### [Exercise requirements]
Exclude all pictures, and reproduce exactly the lines from the one containing "The height and" through the end of the records, with nothing else added.

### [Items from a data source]
============

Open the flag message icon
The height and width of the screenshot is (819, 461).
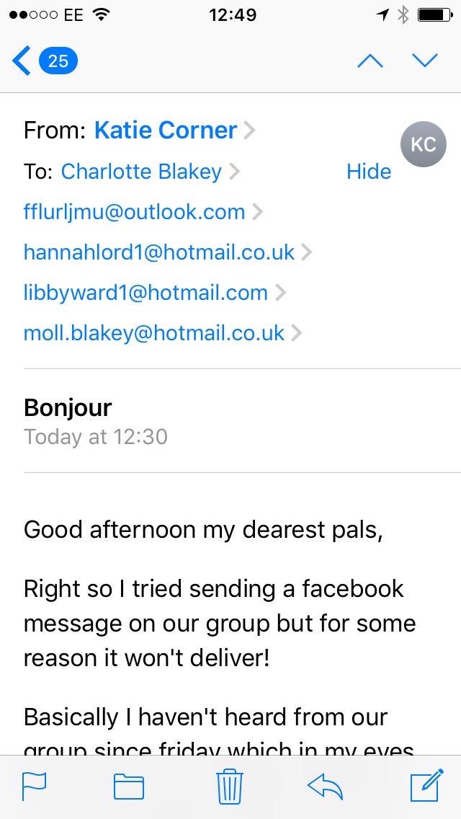coord(34,786)

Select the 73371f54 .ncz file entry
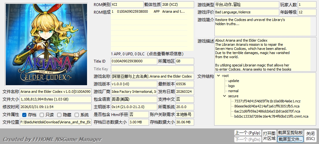263,101
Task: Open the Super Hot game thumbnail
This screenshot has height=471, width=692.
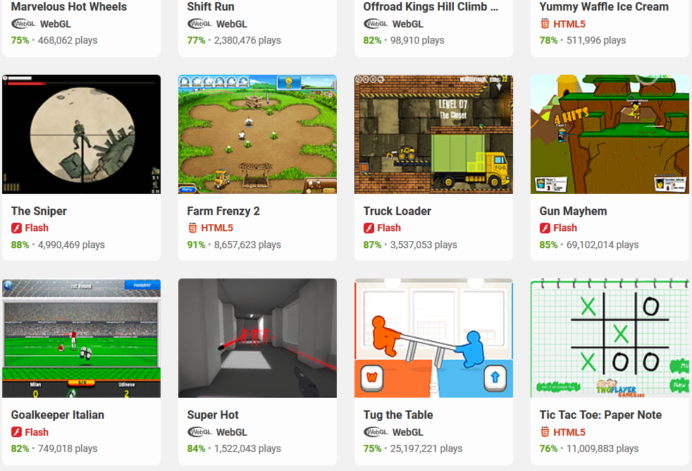Action: pos(257,338)
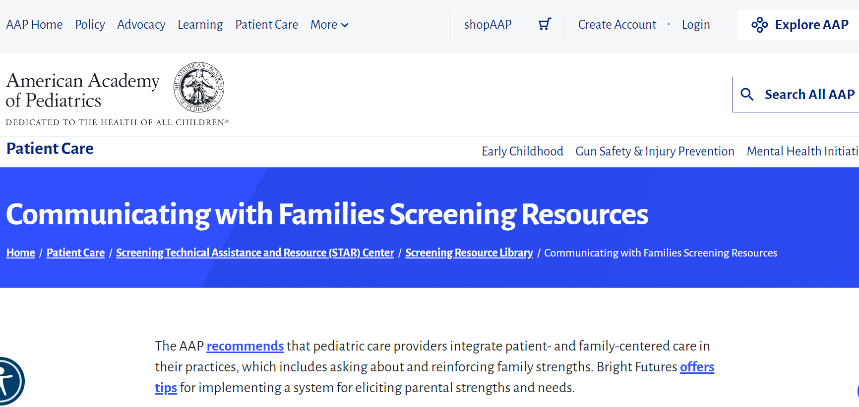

============

### [Response to the task]
The height and width of the screenshot is (819, 461).
coord(34,786)

Select the 73371f54 .ncz file entry
263,101
Task: Open the Super Hot game thumbnail
This screenshot has height=471, width=692.
Action: pos(257,338)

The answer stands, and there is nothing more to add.